**** EXTRACT TO READ ****

3. Delegated Proof of Stake (DPos) –  Delegated Proof of stake is a faster and superior (debatable) version of Proof of stake. Unlike POS, where majority of participants are required to be involved in staking coins and consensus mechanism, DPos delegates the staking responsibility on only a few selected participants and thus is considered to be faster as it achieves consensus faster than POS and POW. DPos became popular with EOS blockchain. It requires participants to use their stake to vote for and select a few delegates, who are responsible for block production and validation. Just like in POS, delegates are rewarded for for creating and validating blocks from the transaction fee. Things like how many coins mean one vote, how many votes are needed to be selected as a delegate and how many delegates should there be – are all included in the design of the blockchain itself. This is more suitable for blockchains that require high throughput and can tolerate some level of centralization. Centralization, though considered as a disadvantage by the broader public blockchain community, could be mitigated by periodic voting and change of delegates. Apart from EOS, other notable examples of DPos are Tron and Bitshares.

4. PBFT (Practical Byzantine Fault Tolerant) – PBFT is more widely used in permissioned blockchains such as Hyperledger, Ripple, stellar etc. where participants are known and consensus is required among all known participants for the blockchain to functioned and governed. This type of consensus algorithm, though highly centralized as all participants are known and anonymity doesn’t exist in the system, is more environment friendly as it doesn’t require mining. It is more suitable for known businesses such as banks ( a consortium of banks that wants to use blockchain technology for cross border payments for example) or supply chain management (walmart using blockchain with all its suppliers to track where each product is coming from and its condition, when combined with IoT sensors).

5. Other Consensus algorithms–  There are several other consensus algorithms that are being used by newer blockchains. Example – Proof of Elapsed Time (randomly assigning block creation to participants based on the amount of time they have been waiting for), Proof of Capacity (miners using computational power and storage capacity to generate blocks), Direct Acrylic Graphs ( this cannot be called a blockchain as it doesn’t have blocks or chains and it requires participants who are submitting transactions to verify some previous transactions ). Although DAG’s are very promising and are also praised by Nick Szabo, they are still unproven in practice.

Forks in Blockchains (Hard and Soft)

**** SUPPLIED DATA ****

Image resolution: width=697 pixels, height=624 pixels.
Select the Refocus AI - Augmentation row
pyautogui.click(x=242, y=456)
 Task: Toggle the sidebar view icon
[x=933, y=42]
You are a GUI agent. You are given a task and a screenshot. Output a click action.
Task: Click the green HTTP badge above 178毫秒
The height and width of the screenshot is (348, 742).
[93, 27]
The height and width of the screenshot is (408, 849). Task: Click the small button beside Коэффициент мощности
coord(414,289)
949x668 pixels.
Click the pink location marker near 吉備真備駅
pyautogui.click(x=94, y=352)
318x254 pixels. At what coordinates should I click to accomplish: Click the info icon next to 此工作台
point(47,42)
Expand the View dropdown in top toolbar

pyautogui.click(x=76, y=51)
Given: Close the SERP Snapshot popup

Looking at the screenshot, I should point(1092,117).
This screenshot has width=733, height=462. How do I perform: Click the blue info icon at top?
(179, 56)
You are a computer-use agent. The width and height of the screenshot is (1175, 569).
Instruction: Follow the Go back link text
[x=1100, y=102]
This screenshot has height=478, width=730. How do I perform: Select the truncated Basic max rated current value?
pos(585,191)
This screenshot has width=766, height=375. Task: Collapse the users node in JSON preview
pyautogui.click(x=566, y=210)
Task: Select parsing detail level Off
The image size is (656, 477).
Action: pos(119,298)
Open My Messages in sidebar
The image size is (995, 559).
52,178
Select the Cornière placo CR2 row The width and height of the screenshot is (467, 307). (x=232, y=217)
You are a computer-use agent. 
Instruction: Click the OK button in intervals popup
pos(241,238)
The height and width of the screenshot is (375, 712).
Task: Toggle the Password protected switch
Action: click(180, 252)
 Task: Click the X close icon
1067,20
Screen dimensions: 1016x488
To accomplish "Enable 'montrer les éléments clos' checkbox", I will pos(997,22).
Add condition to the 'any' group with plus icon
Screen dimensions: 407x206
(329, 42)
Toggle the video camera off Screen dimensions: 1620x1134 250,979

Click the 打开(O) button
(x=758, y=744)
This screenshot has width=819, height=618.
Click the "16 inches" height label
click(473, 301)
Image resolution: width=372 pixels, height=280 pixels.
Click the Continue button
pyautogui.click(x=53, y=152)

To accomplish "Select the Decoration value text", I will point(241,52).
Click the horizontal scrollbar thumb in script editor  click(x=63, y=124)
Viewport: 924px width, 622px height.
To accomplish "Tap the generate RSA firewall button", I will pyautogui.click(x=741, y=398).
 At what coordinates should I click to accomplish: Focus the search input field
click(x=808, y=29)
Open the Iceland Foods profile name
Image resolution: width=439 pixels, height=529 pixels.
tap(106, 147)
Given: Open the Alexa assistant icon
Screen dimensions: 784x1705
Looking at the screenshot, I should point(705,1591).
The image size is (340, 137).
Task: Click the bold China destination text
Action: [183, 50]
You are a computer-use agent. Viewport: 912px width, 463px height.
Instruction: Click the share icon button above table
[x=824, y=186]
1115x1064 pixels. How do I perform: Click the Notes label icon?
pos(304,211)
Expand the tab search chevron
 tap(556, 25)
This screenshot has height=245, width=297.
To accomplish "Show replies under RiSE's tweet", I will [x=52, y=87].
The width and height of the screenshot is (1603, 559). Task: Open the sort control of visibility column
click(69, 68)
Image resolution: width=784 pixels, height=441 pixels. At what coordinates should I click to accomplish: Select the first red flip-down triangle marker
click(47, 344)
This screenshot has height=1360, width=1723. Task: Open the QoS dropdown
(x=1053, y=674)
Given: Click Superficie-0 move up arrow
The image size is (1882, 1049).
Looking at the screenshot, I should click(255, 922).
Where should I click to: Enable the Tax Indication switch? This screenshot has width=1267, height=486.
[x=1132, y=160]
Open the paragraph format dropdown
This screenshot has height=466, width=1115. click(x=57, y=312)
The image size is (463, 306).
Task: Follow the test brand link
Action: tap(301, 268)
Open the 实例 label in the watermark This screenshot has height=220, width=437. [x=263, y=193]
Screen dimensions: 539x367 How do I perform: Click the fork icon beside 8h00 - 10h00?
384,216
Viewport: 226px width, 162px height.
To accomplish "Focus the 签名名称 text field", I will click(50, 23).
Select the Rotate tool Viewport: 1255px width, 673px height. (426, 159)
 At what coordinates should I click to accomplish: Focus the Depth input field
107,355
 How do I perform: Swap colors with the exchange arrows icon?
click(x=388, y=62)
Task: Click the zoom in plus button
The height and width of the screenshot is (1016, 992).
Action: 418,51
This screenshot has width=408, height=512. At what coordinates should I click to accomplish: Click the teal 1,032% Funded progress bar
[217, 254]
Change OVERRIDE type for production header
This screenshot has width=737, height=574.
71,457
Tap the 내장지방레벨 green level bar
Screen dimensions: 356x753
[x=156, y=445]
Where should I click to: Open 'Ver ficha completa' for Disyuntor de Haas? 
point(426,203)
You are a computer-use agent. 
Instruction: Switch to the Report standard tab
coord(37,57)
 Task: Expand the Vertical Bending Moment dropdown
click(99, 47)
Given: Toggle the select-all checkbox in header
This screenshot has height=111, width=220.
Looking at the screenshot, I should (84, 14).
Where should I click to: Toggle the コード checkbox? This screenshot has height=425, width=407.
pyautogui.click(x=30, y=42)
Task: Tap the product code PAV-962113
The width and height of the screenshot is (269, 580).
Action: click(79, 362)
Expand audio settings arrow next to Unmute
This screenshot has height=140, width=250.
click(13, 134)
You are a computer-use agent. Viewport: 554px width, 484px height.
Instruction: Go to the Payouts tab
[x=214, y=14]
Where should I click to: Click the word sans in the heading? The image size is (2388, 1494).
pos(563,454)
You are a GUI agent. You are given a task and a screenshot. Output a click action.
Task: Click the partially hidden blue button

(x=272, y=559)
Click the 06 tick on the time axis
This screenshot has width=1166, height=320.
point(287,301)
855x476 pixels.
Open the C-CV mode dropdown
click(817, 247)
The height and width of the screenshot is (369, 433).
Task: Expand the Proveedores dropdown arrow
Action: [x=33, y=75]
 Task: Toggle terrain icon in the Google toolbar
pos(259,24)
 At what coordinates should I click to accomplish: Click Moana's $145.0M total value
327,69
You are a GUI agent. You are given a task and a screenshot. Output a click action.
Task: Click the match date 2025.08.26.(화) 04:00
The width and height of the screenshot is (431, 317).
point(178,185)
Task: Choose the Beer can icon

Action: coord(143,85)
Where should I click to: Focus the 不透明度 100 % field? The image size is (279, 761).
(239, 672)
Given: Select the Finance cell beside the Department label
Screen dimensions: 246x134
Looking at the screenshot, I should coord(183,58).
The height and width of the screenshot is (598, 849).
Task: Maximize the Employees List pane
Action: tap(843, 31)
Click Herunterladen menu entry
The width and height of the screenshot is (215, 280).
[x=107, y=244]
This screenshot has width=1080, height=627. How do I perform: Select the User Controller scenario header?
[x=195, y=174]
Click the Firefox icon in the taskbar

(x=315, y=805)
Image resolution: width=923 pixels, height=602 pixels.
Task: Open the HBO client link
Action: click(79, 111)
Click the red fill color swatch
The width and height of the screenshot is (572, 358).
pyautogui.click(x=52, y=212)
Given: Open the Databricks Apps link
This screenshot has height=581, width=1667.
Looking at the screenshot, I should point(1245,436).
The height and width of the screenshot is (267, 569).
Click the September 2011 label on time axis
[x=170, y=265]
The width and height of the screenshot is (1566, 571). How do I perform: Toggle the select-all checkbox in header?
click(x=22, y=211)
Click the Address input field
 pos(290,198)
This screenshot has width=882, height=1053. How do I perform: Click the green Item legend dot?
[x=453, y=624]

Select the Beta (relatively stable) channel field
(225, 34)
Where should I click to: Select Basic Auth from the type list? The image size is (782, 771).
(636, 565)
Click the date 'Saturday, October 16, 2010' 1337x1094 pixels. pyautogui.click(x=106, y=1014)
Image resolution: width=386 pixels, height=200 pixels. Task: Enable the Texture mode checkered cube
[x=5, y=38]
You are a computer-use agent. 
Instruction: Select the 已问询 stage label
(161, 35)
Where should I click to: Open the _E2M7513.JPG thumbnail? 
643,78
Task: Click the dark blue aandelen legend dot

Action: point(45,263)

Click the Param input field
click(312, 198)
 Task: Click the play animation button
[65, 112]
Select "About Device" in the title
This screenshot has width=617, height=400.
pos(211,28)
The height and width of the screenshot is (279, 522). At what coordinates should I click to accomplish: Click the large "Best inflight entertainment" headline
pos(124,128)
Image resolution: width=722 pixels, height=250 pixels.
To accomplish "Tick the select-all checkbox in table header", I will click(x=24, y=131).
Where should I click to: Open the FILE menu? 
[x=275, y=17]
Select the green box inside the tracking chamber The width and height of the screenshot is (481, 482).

****

• **EXERCISE 1**: In the records, repeat every line from the one containing "You are a computer-use agent. The" through the one containing "pos(585,191)", with both end lines included.
• **EXERCISE 2**: Pick up the passage on blockchain consensus algorithms at the point where it stops and keep writing.

• **TASK RESULT 1**:
You are a computer-use agent. The width and height of the screenshot is (1175, 569).
Instruction: Follow the Go back link text
[x=1100, y=102]
This screenshot has height=478, width=730. How do I perform: Select the truncated Basic max rated current value?
pos(585,191)

• **TASK RESULT 2**:
Coming to consensus in a decentralized manner (no central authority) is a very complicated process and can lead to chaos and different groups adopting different paths. There are two kinds of forks in Blockchain protocols – Soft fork and Hard fork. People over complicate these two and do not fully understand what each means. Basically, a soft fork happens/is required when more restrictions are put on the protocol i.e. extra/more rules have to be enforced and it doesn’t require blockchain to split. A hard fork on the other hand is required when rules/restrictions are relaxed i.e. allowing certain things/rules that were not allowed before e.g. changes in block size, block reward, block time etc. (example : BTC and BCH hard fork, in which a group of developers wanted to increase the block size of BTC protocol from 1 Mb to 32 Mb and this led to a disagreement and eventual splitting/Hard fork of the blockchain).

Environmental Sustainability and what the future holds

As discussed above, consensus algorithms such as POW, that require energy to be spent in order to mine coins, adversely affect the environment. Though supporters of POW argue that the work done in order to produce blocks (mine coins) is absolutely necessary to preserve the security of the network and that POW is far superior to POS and other algorithms, which are more prone to centralization and 51% attacks. Environmental friendly consensus algorithms such as POS, DPos certainly have their benefits in scalability and speed, however their limitations (such as reduced security and high centralization as highlighted by POS supporters) are yet to be seen. Going forward, I expect developers contributing to all of these consensus algorithms mentioned above to come up with innovative solutions (such as Casper in POS) to increase performance (speed and scalability) and reduce environmental impact.